====== ПРЕДОСТАВЛЕННЫЙ ТЕКСТ ======

Неоднократно отмечалось, что
родоначальниками известных российских фамилий были выходцы из-за рубежа:
Литвы, Польши, Швеции, Орды. Так, предком Суворова считается выехавший в
Россию в Смутное время швед Сувор, Державина — татарский мурза Багрим. В
составленных в XVIII веке родословиях «счастья баловней безродных»
непременно подчеркивалось иностранное происхождение основателя рода:
предком Александра Даниловича Меншикова был объявлен литовский шляхтич
Менжик, а Алексея Григорьевича Разумовского, морганатического супруга
императрицы Елизаветы Петровны, — польский вельможа Рожинский. Фонвизины
в изобретении подобных генеалогий не нуждались, иноземное происхождение
их фамилии очевидно, а история рода прослеживается по архивным
документам.
Предки Дениса Ивановича Фонвизина
принадлежали к числу рыцарей Ливонского ордена, во время войны с Россией
сын и внук Вальдемара фон Визина Петр и Денис были приняты Иваном
Грозным на русскую службу и оказались превосходными солдатами. Верные
семейной традиции, Фонвизины, в том числе отец и дед писателя,
становились людьми военными. Названный в честь своего знаменитого
предка, награжденного за военные доблести во время Смуты ротмистра
Дениса Петровича, Денис Иванович Фон Визин (именно так он подписывал
свои бумаги) какое-то время числился сержантом гвардии, но к военной
службе не имел ни малейшей склонности. В главном источнике сведений о
жизни и образе мыслей Д. И. Фонвизина — «Чистосердечном признании в
делах моих и помышлениях» — по этому поводу сказано: «…но как желание
мое было гораздо более учиться, нежели ходить в караулы на съезжую, то
уклонялся я сколько мог от действительной службы».

====== ИСХОДНЫЙ ФРАГМЕНТ ======

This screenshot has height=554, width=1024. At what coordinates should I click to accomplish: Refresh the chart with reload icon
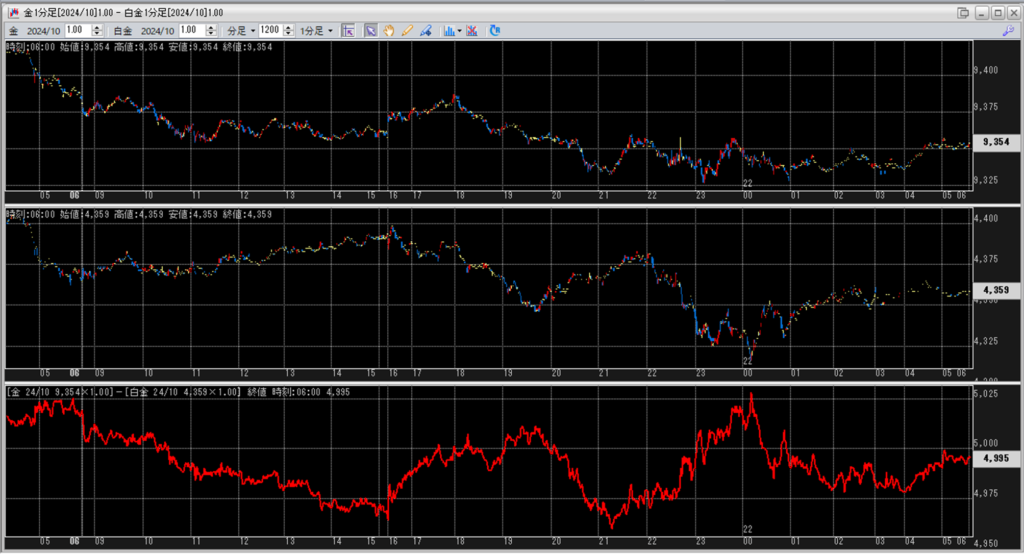pyautogui.click(x=495, y=31)
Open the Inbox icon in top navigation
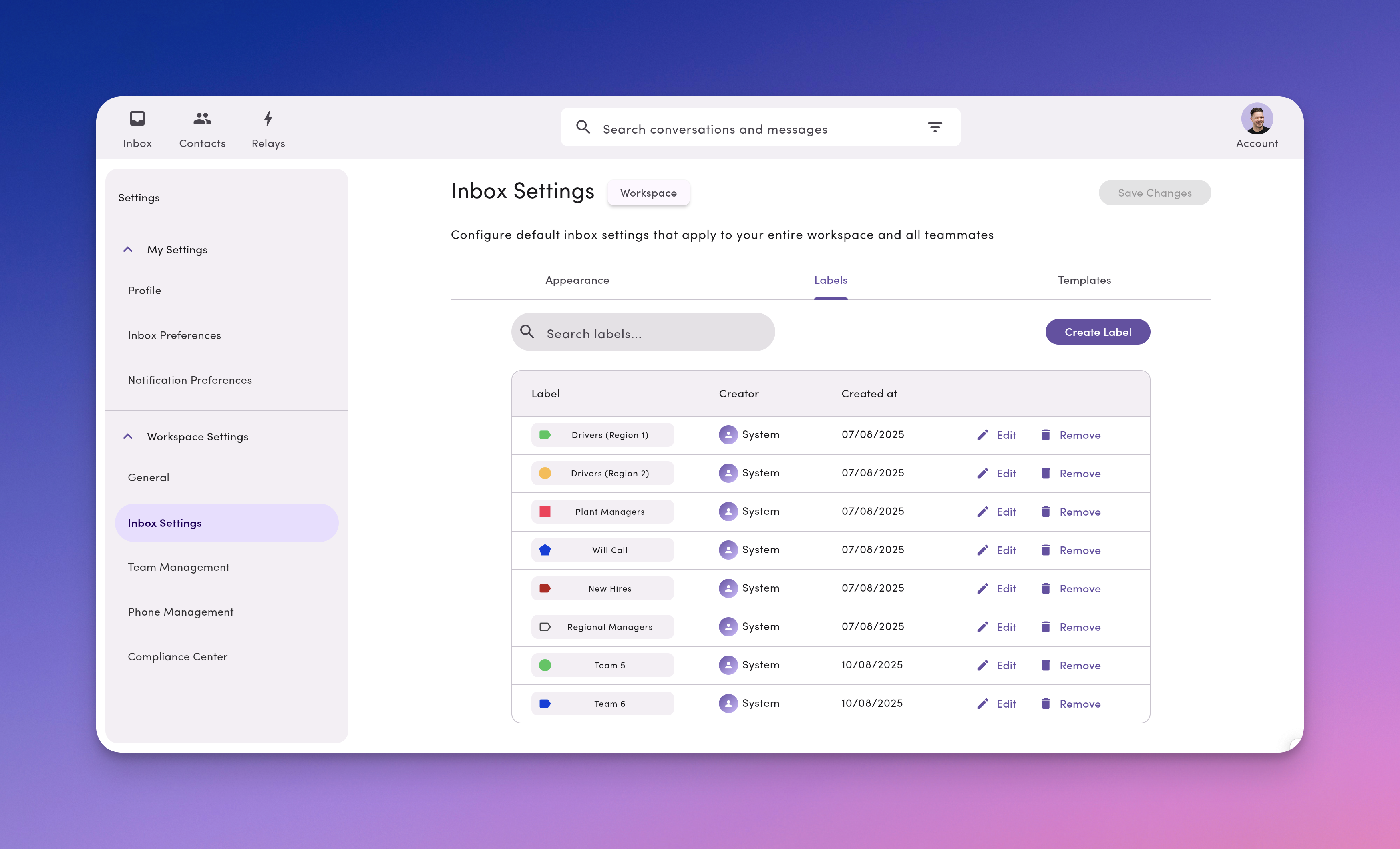This screenshot has width=1400, height=849. pyautogui.click(x=137, y=118)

======

» **ЗАДАНИЯ**
1/ Определите, согласуются ли с текстом о предках Фонвизина следующие утверждения, и для каждого ответьте «да» или «нет», приведя точную цитату из текста, которая это решает. (а) Предком Державина считается татарский мурза Багрим. (б) Фонвизины нуждались в изобретении генеалогии, доказывающей иноземное происхождение рода. (в) Денис Иванович Фонвизин имел склонность к военной службе.
2/ Продолжите текст о предках Фонвизина, начав сразу после его последнего предложения.

» **ОТВЕТЫ**
1/
(а) Да: «Державина — татарский мурза Багрим».
(б) Нет: «Фонвизины в изобретении подобных генеалогий не нуждались».
(в) Нет: «к военной службе не имел ни малейшей склонности».

2/
Не только военные экзерциции, но и
атрибуты средневекового рыцарства не возбуждали в потомке меченосцев
особенных чувств. О посещении в 1784 году нюрнбергского арсенала он
пишет: «В нем есть что смотреть: воинские снаряды, уборы и одежда
древних рыцарей весьма любопытны. Удивительно, как могли они таскать на
себе такую тягость. Я не совсем безсилен, но насилу поднял копье,
которым они воевали». И всё — никаких фантазий, никаких размышлений,
никакого почтения к деяниям предков. Их физическая крепость вызывает у
Фонвизина не восхищение, а едва ли не насмешку: в самом деле, как
немецкие средневековые рыцари могли «таскать на себе» такую тяжесть?
Зато чуть ниже путешественник несколько раз кряду повторяет, что он
русский. Последовательность изложения фактов в высшей степени
показательная.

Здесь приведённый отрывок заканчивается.